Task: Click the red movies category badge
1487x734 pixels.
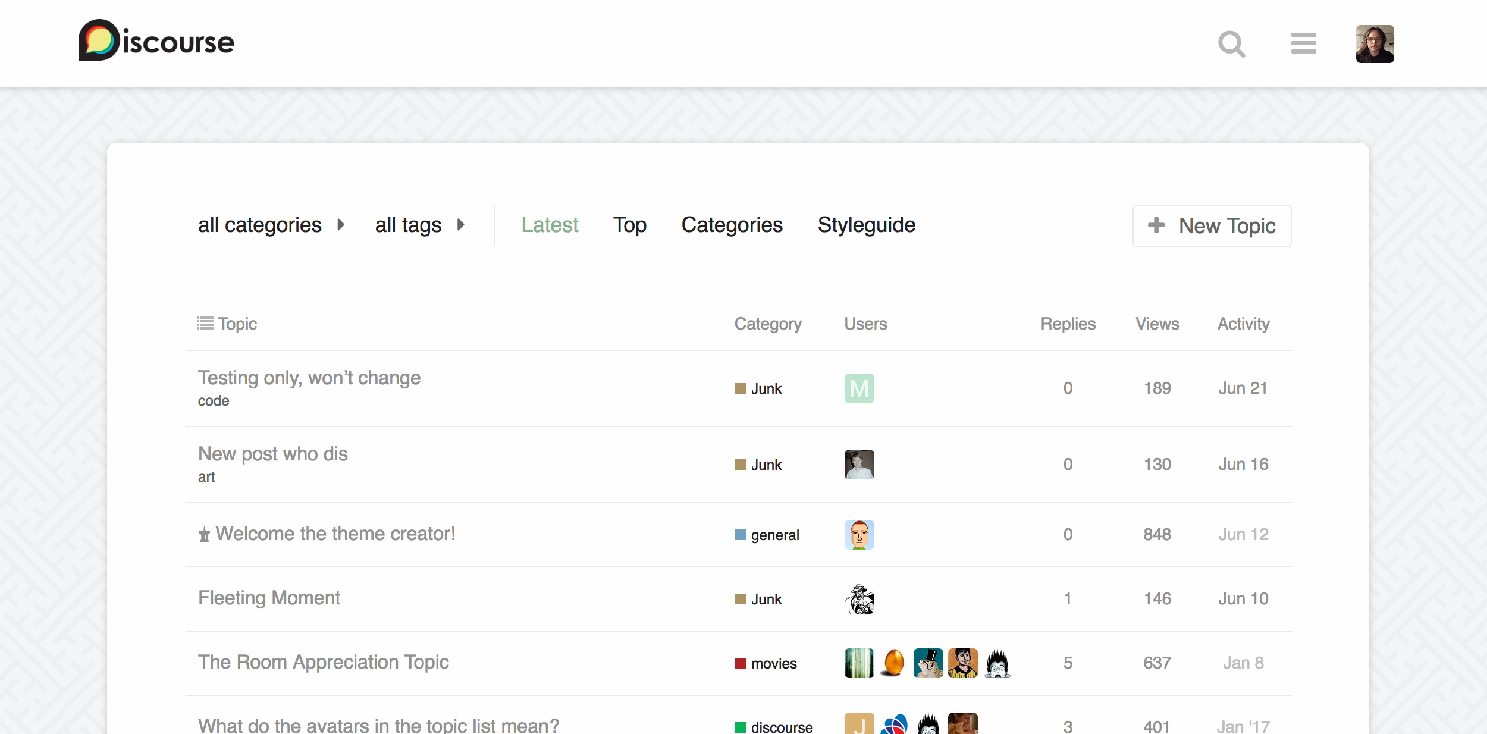Action: 766,663
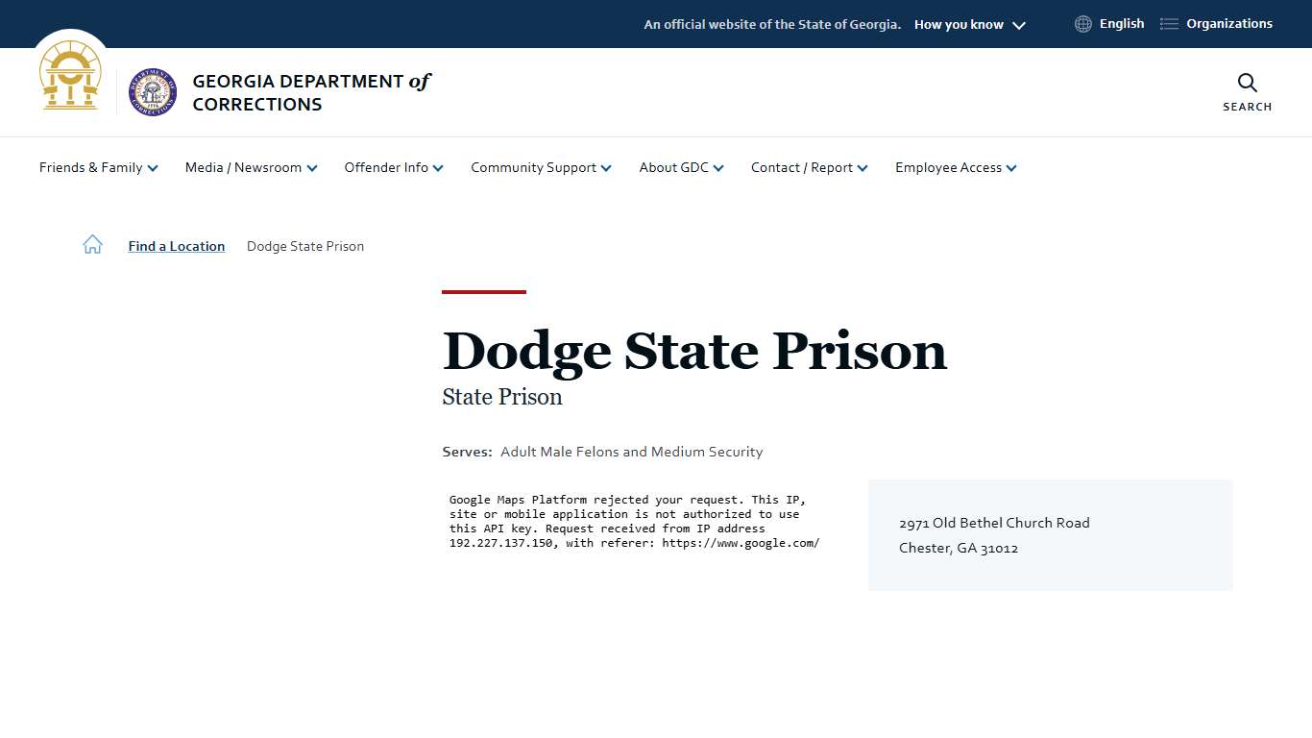Click the Find a Location breadcrumb link
Screen dimensions: 1312x738
(x=176, y=246)
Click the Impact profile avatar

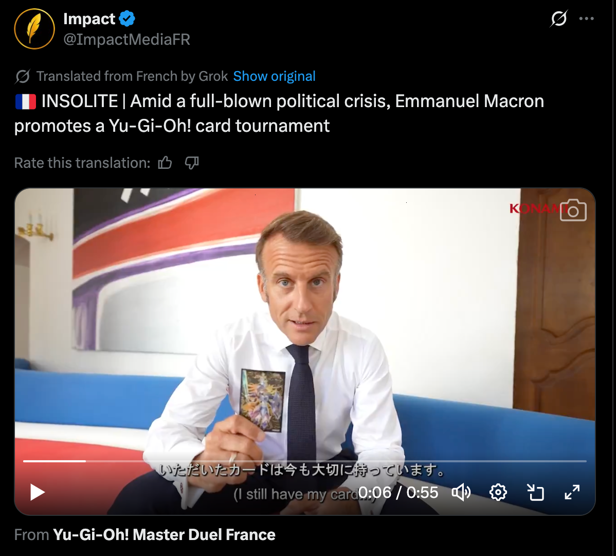[34, 29]
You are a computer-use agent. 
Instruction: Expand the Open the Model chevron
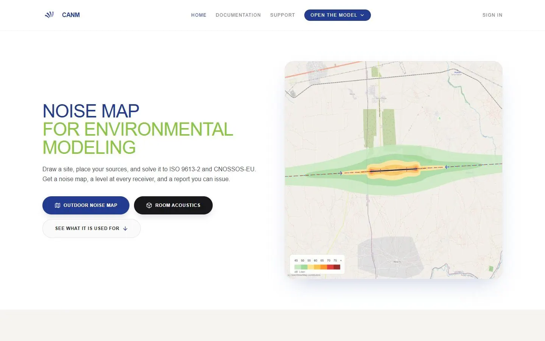[362, 15]
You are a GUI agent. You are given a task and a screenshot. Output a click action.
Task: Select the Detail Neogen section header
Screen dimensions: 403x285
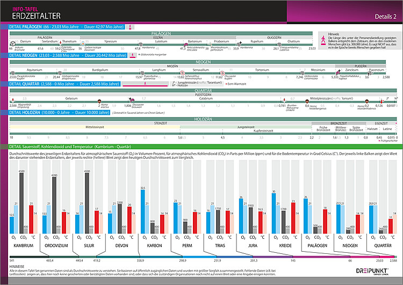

Given problem:
Copy each line of the records that contains the string "agent", treating uppercase and lowercase letters as different.

Answer to the problem:
You are a computer-use agent. 
You are a GUI agent. You are given a task and a screenshot. Output a click action.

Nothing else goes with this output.